----- Exercise input

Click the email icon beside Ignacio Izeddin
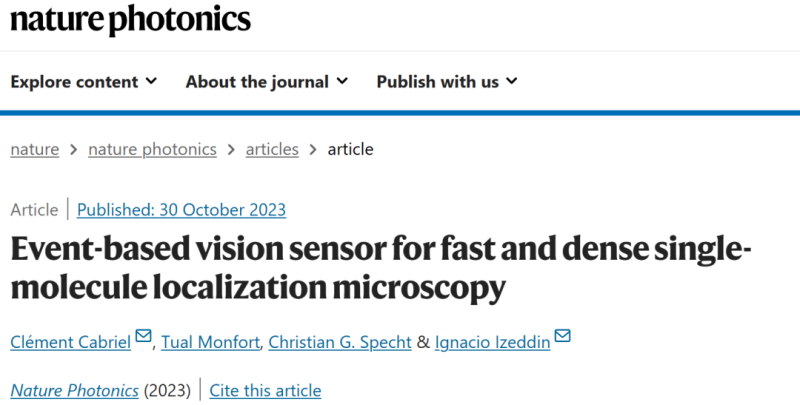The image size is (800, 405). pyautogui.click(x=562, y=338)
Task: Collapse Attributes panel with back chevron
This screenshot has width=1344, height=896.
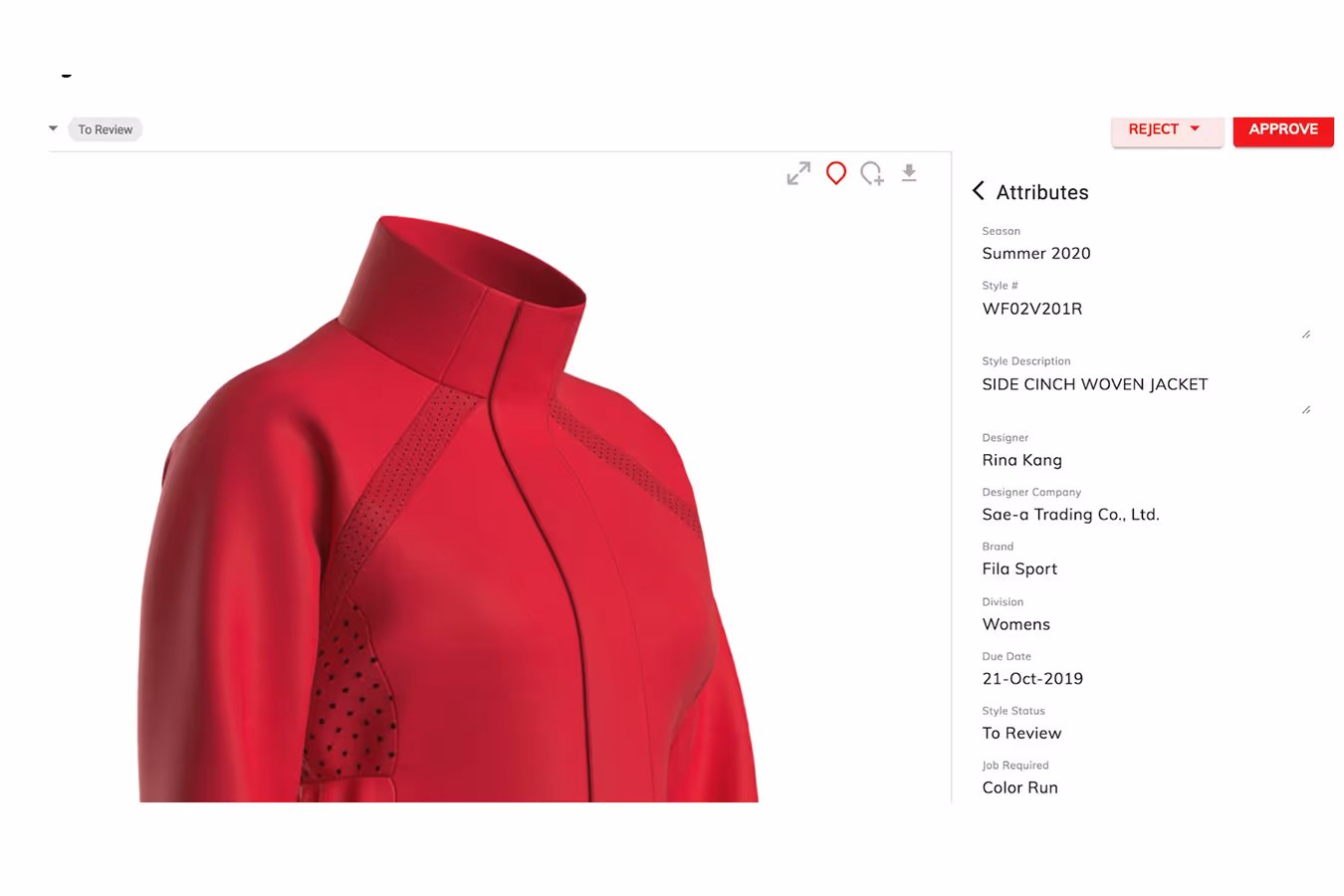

----------
----- Exercise input

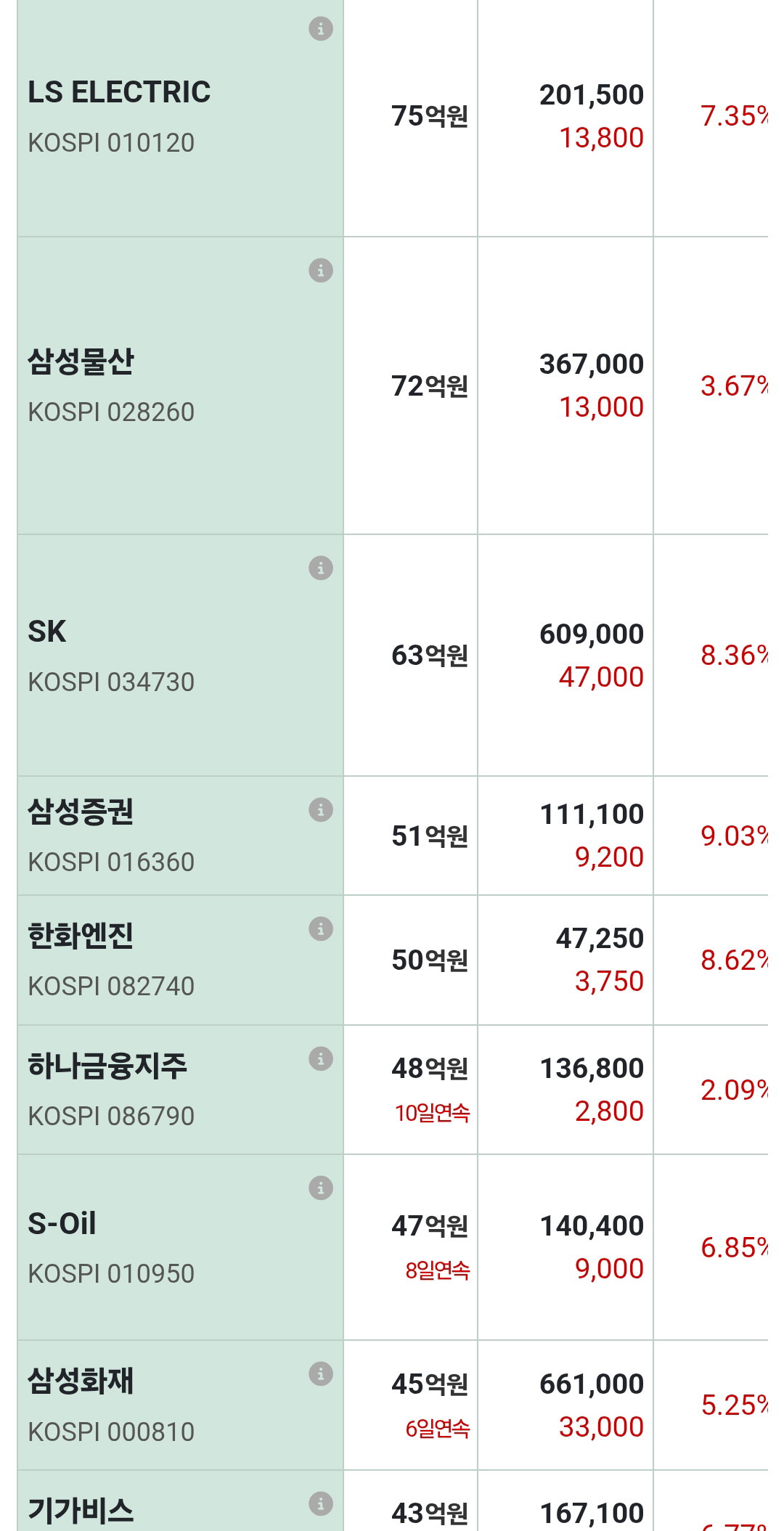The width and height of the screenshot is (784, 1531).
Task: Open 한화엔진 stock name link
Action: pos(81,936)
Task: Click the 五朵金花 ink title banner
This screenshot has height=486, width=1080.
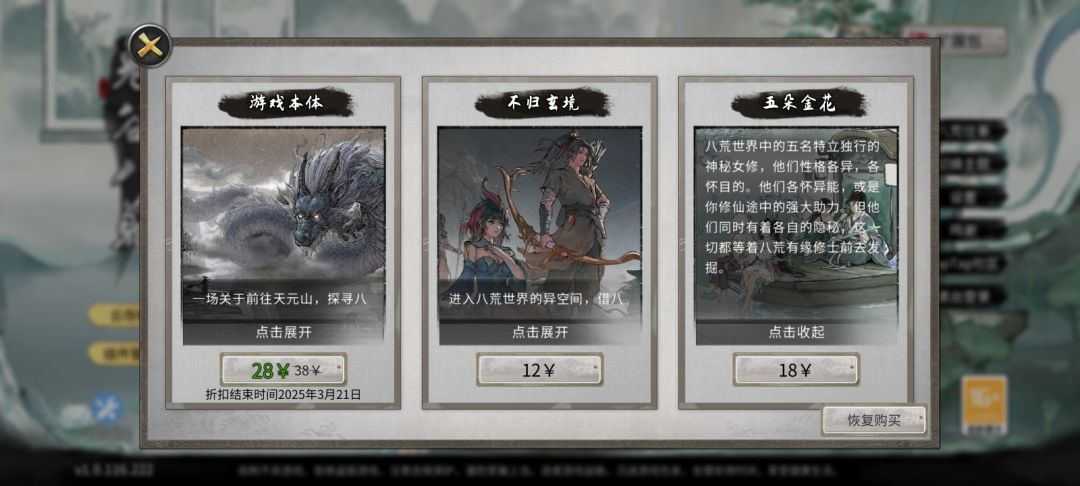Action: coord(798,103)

----------
----- Exercise input

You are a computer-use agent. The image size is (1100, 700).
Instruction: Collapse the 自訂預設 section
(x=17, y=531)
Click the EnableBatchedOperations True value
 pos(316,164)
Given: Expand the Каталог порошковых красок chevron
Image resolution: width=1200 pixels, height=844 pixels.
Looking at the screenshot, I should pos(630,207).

----------

# Problem details
Using the records above, return word for word the lines that begin at the one containing "Click the email icon beside Ignacio Izeddin" and end at the one containing "This screenshot has width=1344, height=896.", both of them included and no pictures.

# Solution to the problem
Click the email icon beside Ignacio Izeddin
The image size is (800, 405). pyautogui.click(x=562, y=338)
Task: Collapse Attributes panel with back chevron
This screenshot has width=1344, height=896.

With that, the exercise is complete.